Back in the Baltimore operating room, University of Miami researchers helped Kaushal’s nurses thaw the frozen stem cells and prepare injections. A few feet away, Kaushal was moving a large vein so it will drain deoxygenated blood from the top of Josue’s body straight to his lungs without having to enter that overworked right ventricle. (When he’s 3, Josue will need a final operation to similarly reroute blood returning from his lower body.)

Then, just before his chest was stitched back up, Josue became the second baby with this defect to receive the experimental bone marrow stem cells.

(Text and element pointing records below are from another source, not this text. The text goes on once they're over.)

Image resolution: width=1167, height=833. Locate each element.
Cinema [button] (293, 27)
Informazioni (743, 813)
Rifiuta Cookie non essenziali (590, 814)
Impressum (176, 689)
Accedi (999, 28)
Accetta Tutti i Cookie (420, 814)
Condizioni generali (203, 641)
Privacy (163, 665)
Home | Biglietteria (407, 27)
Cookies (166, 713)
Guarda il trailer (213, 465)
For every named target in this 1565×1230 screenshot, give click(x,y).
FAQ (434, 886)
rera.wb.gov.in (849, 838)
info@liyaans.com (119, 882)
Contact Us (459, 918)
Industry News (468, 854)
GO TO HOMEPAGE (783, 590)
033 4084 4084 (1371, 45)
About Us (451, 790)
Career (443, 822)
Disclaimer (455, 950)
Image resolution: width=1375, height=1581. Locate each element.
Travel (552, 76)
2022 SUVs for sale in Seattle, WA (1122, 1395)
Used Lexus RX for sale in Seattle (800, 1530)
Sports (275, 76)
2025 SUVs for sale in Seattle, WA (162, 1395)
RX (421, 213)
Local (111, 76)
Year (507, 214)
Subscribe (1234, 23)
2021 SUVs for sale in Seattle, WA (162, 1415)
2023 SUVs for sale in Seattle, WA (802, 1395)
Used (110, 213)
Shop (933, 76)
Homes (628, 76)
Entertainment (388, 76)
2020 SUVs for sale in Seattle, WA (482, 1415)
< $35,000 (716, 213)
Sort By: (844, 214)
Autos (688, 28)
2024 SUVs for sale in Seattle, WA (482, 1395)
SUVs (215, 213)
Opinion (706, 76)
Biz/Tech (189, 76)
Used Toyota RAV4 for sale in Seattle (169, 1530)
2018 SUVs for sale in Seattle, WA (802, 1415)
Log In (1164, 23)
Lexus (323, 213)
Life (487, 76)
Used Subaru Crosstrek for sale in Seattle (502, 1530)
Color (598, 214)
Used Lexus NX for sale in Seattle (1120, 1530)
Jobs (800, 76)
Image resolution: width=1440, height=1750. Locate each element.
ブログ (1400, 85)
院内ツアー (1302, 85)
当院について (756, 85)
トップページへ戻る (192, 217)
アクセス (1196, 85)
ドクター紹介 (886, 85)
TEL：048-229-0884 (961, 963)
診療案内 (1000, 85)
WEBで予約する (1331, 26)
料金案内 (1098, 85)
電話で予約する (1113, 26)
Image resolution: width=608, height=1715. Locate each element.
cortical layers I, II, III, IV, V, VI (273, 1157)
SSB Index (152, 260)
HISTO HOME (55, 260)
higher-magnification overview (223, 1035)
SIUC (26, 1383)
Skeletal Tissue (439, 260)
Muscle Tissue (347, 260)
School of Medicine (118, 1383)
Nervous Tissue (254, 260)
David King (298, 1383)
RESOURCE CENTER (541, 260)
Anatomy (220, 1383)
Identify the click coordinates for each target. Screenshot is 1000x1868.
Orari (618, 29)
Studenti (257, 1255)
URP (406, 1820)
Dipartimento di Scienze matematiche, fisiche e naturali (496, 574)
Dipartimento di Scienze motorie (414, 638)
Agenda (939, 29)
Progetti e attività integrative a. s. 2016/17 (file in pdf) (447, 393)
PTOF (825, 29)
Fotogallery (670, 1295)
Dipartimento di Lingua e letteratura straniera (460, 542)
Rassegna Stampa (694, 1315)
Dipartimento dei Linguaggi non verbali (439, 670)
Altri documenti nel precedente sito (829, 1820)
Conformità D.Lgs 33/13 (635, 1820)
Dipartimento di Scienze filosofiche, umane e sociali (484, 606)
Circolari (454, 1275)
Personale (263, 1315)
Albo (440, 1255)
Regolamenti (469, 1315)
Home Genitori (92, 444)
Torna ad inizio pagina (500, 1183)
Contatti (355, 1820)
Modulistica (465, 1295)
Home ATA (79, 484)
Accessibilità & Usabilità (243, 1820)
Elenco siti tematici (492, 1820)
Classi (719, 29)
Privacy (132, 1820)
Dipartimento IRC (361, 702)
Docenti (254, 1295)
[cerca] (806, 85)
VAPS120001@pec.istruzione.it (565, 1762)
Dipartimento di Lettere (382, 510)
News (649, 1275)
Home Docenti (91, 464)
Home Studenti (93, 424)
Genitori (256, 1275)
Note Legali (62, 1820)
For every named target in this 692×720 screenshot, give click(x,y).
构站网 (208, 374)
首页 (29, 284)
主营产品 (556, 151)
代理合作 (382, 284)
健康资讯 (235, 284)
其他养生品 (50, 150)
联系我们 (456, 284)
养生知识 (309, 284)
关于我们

It’s an early-stage study that will compare 30 babies, half given stem cells, to see if the strategy is safe and shows any difference over surgery alone. If so, it could open stem cell research for other pediatric heart problems.

Other types of stem cells also are being explored for hypoplastic left heart syndrome. Mayo Clinic researchers have tested stem cells taken from affected babies’ umbilical cord blood. Kaushal also plans to try stem cells from affected newborns’ own heart tissue, something researchers in Japan are pursuing.

It will take several years to know if stem cell experiments work. But, like many babies after their second surgery for the heart defect, Josue bounced back — and a week later, finally got to go home.